In short, the court agrees with defendant that plaintiff exhibited an “extraordinarily cavalier and indifferent attitude toward the obligation to file the complaint within the statutory period.” Def.Br. filed Jul. 26, 2002, at 5. Plaintiff has given no valid justification for failing to comply with the court’s filing rules. For these reasons the court cannot grant plaintiff relief.

CONCLUSION

Accordingly, based on the foregoing,

IT IS ORDERED, as Mows:

1. Defendant’s motion to dismiss for lack of jurisdiction is granted. The Clerk of the Court will dismiss the complaint without prejudice.

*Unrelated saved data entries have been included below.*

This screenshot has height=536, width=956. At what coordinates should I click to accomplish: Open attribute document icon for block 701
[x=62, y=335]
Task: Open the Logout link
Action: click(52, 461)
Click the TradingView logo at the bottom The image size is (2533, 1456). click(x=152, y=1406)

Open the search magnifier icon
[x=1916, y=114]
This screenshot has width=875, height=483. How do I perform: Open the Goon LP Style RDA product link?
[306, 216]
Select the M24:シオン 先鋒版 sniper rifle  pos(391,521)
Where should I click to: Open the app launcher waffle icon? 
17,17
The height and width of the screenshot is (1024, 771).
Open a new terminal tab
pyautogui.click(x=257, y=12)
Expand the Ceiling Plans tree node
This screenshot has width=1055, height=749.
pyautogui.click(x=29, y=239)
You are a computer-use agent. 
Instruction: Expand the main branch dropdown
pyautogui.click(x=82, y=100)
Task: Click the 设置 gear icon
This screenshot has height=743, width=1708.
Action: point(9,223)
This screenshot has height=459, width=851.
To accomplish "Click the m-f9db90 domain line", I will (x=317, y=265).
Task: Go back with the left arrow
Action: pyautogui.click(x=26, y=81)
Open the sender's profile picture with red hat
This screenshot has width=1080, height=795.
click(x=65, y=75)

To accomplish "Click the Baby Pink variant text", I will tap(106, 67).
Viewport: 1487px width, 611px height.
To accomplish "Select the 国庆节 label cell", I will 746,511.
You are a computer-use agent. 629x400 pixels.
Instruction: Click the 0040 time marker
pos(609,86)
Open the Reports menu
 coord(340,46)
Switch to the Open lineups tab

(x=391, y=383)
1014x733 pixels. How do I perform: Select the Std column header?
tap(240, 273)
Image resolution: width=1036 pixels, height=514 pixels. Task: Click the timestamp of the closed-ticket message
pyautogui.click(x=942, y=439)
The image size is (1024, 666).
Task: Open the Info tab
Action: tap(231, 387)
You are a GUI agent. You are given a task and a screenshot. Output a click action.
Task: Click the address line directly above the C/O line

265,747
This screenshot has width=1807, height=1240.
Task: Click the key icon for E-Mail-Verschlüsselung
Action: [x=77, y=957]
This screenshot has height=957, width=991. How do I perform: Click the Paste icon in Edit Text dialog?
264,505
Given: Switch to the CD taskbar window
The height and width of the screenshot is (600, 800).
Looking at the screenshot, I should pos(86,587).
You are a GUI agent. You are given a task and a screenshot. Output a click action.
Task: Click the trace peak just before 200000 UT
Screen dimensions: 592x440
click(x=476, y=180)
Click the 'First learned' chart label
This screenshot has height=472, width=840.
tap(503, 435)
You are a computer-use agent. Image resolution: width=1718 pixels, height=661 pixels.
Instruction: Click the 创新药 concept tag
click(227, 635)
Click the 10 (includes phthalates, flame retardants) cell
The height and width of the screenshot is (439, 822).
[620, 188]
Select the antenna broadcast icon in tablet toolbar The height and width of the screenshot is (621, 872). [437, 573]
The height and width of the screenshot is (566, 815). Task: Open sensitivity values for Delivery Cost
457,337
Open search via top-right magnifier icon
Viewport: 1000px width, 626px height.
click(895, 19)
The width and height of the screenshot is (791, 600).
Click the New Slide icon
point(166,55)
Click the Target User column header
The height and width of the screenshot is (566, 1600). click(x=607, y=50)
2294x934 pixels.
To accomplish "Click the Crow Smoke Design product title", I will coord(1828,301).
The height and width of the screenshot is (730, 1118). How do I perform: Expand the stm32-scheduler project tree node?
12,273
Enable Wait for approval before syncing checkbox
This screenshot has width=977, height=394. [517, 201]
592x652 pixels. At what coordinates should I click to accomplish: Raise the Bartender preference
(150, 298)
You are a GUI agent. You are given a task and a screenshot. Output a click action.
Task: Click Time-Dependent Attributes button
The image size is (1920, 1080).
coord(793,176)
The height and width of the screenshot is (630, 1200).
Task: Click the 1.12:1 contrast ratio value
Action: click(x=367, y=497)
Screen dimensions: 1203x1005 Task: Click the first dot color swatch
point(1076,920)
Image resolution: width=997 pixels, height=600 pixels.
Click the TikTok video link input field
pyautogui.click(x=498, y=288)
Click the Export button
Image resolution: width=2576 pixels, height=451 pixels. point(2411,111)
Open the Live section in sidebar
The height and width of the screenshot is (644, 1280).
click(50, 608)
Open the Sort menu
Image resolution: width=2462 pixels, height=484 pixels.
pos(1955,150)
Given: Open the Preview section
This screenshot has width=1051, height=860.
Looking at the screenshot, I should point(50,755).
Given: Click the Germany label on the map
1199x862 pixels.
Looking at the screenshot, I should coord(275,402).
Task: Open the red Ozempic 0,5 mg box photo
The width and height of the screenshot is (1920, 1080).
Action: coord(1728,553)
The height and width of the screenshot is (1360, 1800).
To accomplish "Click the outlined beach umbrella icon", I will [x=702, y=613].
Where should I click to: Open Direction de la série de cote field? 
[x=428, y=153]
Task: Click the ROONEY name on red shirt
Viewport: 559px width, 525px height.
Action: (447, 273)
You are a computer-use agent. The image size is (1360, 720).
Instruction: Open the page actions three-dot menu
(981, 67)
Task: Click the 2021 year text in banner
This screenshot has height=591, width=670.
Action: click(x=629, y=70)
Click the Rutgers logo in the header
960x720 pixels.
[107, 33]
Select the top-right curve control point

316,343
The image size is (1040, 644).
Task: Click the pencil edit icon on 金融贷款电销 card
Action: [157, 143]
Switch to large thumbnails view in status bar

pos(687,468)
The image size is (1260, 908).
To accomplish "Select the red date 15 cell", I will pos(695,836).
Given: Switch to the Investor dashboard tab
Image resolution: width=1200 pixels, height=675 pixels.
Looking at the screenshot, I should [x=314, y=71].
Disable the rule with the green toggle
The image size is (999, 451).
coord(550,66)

*782. Plaintiffs motion to amend the filing date of the original complaint is denied.

. Although the court revised its rules in May 2002, the former rules of the court apply to this case because all relevant events took place before May 1, 2002. RCFC 86.

. All of plaintiff’s averments concerning counsel’s benighted attempt to file his complaint appear unsworn in plaintiff’s brief. The court credits them for purposes of ruling on defendant’s motion.